For an SME, “awareness” is easy. You already know that if the Internet goes down for a day, you lose money. You are aware that a cyberattack could be devastating. However, moving to “action” is where most businesses stumble. Turning insight into practice means moving past the “what if” and actually mapping out how your business survives a disruption.
The research suggests a practical way to look at this through three conceptual layers. First is the Upper Layer, which includes the apps and software you use every day to interface with customers. Next is the Lower Layer, the actual routing and physical transmission of data. Finally, there is the Dependency Layer—the power, machinery, and governance that keep the first two layers running.
For a Fortune 500 company, mapping these layers is the job of an entire department. For an SME, it’s a matter of survival that often falls on the owner or a small IT team. The goal is to move from a vague sense of worry to a concrete plan of action. This starts with a “mapping exercise.” If your primary cloud provider goes dark, do you have a secondary backup? If the local power grid fails, does your critical data have a “failover” path? If a key hardware vendor in your supply chain faces a months-long delay, can your operations pivot?
This isn’t just about technical “fixes.” It’s about governance and coordination. Resilience is a global challenge, but the practice is local. It requires assigning responsibility within your team to monitor these dependencies and conducting regular “tabletop” drills to see how the team reacts when the “unthinkable” happens. By identifying these complex interdependencies before a crisis hits, you aren’t just reacting to a disaster; you are engineering your business to withstand it.
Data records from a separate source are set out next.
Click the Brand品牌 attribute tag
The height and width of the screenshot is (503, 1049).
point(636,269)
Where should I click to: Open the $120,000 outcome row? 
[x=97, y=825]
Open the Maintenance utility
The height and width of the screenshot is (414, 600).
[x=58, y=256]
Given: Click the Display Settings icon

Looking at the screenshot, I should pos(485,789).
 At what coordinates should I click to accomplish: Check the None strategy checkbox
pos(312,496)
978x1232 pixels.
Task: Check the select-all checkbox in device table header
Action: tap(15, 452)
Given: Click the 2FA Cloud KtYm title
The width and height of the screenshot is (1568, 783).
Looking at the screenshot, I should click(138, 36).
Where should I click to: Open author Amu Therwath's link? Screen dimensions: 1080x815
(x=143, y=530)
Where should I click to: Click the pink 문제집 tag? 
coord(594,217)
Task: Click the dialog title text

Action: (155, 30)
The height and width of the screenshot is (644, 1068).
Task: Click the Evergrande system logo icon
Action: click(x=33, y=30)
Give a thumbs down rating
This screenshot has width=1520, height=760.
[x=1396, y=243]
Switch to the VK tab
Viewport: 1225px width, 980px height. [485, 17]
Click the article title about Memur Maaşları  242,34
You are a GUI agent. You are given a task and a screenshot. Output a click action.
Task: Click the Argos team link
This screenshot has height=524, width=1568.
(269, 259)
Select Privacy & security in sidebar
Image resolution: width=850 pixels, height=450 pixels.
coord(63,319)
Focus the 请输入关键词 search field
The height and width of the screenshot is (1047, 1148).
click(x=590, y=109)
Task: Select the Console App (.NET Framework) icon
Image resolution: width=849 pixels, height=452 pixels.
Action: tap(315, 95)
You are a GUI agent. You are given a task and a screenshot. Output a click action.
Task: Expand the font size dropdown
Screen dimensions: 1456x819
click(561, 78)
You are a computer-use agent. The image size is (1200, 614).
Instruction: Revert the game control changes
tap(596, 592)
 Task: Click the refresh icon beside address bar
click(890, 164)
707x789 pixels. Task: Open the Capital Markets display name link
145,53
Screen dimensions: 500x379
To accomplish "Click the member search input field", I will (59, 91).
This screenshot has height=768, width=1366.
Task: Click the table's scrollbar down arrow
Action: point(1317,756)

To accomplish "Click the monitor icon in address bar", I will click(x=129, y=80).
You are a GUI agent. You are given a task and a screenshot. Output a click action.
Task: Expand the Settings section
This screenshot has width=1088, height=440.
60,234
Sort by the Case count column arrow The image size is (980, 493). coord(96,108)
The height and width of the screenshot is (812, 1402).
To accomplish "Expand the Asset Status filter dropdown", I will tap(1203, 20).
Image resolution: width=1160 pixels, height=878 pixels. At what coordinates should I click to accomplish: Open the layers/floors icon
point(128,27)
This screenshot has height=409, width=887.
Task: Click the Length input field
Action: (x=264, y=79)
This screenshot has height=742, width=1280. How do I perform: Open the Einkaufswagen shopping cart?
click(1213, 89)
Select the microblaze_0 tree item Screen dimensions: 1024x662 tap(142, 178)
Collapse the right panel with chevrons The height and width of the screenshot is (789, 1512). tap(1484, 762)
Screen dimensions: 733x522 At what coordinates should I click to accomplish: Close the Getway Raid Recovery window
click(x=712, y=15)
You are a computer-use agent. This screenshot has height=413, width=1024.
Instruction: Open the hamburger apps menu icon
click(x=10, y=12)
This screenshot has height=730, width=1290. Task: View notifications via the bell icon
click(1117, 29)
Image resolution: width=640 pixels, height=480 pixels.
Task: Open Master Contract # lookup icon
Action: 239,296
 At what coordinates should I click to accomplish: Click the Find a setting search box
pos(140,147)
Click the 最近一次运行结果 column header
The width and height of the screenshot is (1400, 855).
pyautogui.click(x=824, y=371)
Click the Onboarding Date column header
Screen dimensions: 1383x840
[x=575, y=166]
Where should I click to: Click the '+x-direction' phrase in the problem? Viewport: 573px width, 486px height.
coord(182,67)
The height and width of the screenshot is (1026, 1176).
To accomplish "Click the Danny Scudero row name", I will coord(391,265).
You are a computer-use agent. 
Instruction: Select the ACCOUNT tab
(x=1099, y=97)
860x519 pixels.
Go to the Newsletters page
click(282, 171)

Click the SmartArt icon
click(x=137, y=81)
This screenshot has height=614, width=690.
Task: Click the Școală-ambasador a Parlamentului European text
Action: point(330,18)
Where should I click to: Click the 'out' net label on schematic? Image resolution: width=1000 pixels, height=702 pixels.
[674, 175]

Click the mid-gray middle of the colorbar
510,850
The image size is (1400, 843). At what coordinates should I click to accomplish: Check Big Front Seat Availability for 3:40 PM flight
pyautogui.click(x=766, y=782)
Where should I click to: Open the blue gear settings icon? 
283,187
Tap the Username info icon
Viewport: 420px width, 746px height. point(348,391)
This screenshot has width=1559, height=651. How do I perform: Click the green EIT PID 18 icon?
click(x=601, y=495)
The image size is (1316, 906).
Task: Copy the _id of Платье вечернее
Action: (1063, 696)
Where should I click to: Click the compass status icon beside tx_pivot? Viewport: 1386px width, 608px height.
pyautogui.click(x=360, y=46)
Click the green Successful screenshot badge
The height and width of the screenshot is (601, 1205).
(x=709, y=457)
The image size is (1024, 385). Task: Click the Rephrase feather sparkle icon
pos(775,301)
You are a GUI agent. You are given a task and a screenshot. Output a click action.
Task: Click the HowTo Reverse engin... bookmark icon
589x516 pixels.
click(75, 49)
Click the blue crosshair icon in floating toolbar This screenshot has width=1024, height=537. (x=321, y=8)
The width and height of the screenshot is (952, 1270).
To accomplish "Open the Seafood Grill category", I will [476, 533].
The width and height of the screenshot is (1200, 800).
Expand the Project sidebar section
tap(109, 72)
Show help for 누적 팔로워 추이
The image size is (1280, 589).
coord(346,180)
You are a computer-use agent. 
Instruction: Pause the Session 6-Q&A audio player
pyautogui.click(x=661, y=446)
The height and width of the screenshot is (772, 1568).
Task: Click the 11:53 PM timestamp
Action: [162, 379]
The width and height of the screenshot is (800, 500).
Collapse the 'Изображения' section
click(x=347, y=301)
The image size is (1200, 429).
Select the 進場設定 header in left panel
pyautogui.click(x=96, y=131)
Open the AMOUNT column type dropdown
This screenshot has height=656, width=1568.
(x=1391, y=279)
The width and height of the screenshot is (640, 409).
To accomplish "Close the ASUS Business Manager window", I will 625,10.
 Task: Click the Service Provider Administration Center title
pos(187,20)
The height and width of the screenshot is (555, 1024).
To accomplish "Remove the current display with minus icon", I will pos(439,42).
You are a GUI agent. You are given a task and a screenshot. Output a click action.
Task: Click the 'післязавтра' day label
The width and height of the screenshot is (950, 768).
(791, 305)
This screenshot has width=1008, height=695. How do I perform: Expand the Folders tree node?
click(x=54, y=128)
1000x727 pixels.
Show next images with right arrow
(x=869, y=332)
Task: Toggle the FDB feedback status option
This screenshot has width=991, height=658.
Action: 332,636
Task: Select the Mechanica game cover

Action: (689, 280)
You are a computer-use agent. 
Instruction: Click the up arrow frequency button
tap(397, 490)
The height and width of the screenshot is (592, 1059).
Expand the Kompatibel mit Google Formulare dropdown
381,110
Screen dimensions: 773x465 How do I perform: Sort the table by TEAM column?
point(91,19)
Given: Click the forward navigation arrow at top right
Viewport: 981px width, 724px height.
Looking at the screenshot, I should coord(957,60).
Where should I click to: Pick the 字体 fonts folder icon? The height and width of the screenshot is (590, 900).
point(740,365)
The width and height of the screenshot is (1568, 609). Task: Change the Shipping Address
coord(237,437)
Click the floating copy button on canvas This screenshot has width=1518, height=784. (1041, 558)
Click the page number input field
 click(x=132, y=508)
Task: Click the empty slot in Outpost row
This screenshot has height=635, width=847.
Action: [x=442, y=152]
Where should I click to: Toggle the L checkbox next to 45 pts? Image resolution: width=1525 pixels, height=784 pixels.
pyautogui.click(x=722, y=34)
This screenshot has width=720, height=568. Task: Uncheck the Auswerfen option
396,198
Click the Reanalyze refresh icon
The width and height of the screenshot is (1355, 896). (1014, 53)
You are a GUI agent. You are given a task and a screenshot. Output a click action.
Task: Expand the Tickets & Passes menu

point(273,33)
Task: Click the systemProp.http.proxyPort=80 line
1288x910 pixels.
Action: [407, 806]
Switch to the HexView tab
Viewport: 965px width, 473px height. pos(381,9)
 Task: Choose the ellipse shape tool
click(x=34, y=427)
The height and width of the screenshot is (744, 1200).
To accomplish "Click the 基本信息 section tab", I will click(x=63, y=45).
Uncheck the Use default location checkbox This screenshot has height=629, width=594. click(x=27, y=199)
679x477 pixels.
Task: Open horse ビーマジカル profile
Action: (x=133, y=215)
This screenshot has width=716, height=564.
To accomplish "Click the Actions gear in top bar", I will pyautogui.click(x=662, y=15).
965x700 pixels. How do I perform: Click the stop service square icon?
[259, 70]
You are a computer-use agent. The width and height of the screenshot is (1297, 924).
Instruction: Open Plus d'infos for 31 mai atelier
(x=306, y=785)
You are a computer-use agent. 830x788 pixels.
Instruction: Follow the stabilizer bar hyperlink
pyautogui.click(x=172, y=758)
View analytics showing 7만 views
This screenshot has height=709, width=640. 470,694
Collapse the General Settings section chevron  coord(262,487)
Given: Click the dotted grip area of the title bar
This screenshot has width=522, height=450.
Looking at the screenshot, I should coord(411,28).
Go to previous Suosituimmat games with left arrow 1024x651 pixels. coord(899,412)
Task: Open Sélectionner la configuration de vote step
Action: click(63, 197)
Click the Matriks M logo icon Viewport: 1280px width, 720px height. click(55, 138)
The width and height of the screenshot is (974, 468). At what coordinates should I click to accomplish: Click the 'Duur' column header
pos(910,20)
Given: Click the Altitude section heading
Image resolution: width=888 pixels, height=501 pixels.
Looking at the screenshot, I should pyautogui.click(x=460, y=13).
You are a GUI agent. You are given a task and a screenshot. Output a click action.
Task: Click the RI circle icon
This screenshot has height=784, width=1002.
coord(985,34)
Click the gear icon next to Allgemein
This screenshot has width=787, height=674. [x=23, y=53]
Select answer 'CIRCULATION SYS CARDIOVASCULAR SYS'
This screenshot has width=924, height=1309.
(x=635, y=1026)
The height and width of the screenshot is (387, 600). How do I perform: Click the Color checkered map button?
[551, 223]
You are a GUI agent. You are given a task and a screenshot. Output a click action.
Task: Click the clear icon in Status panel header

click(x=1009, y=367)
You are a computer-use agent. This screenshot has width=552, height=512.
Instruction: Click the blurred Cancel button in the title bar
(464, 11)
Ultimately, we have to stop viewing Internet resilience as someone else’s problem. Every business that relies on a digital connection is a stakeholder in this ecosystem. By taking the insights from recent research and turning them into daily business practices, SMEs can bridge the gap between being “aware” of the risks and being “prepared” for the reality. To get the resilient Internet we want, we must move beyond the light-switch mentality and start managing the invisible threads that keep our doors open. It is time to turn our collective insight into a practical, resilient future.